## SOURCE
★ ★ ★
Since \(\frac{N}{2}, \frac{N}{3}\) and \(\frac{N}{5}\) are integers, \(N\) should have prime factors of \(2, 3,\) and \(5.\) Thus, the minimum value of \(N\) has the form \((2^a)(3^b)(5^c)\) for some positive integers, \(a, b\) and \(c.\)

Since \(\frac{N}{2} = (2^{a-1})(3^b)(5^c)\) is a square, \(b\) and \(c\) are even numbers and \(a\) is an odd number.

Since \(\frac{N}{3} = (2^a)(3^{b-1})(5^c)\) is a cube, \(a\) and \(c\) are multiples of \(3\) and \(b\) has remainder \(1\) when it is divided by \(3.\)

Since \(\frac{N}{5} = (2^a)(3^b)(5^{c-1})\) is a fifth power, \(a\) and \(b\) are multiples of \(5\) and \(c\) has remainder \(1\) when it is divided by \(5.\)
★ ★ ★
## COLLECTED MATERIAL
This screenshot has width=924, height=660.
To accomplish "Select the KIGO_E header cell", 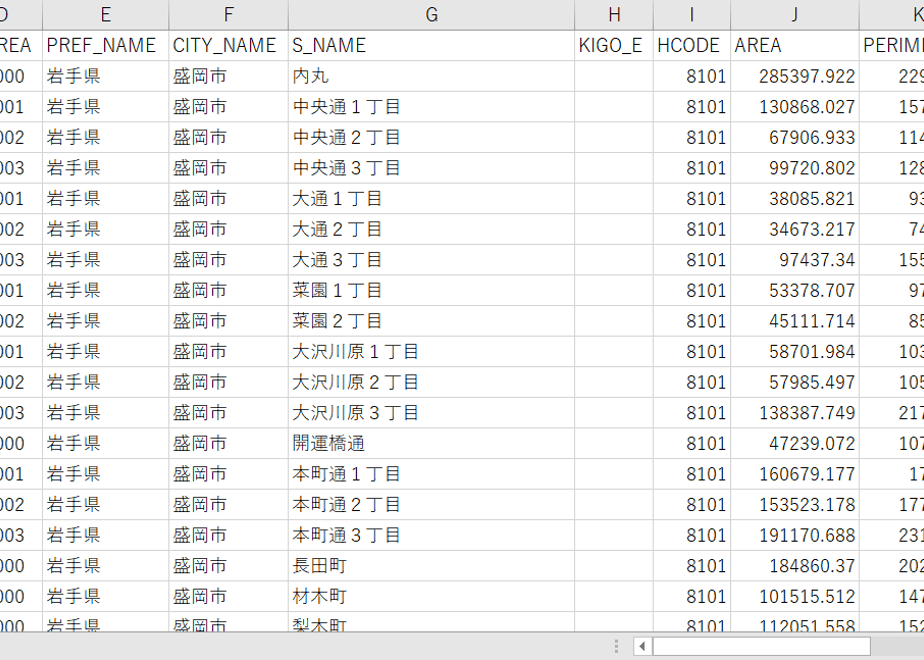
★ ★ ★
## EXERCISE SET
1) In the solution about N, what does the fact that N/5 is a fifth power show about a and b?
2) Please pick up the solution about N after its last sentence and keep writing it from there.

## ANSWERS TO THE PROBLEMS
1) It shows that a and b are multiples of 5.

2)
Since \(a\) is a multiple of \(3\) and \(5\) and an odd number, the smallest positive value of \(a\) is \(15.\)

Since \(b\) is a multiple of \(2\) and \(5\) and has remainder \(1\) when it is divided by \(3\), the smallest positive value of \(b\) is \(10.\)

Since \(c\) is a multiple of \(2\) and \(3\) and has remainder \(1\) when it is divided by \(5\), the smallest positive value of \(c\) is \(6.\)

Thus, the minimum value of \(N\) is \(N = (2^{15})(3^{10})(5^6).\)

Therefore, C is the answer.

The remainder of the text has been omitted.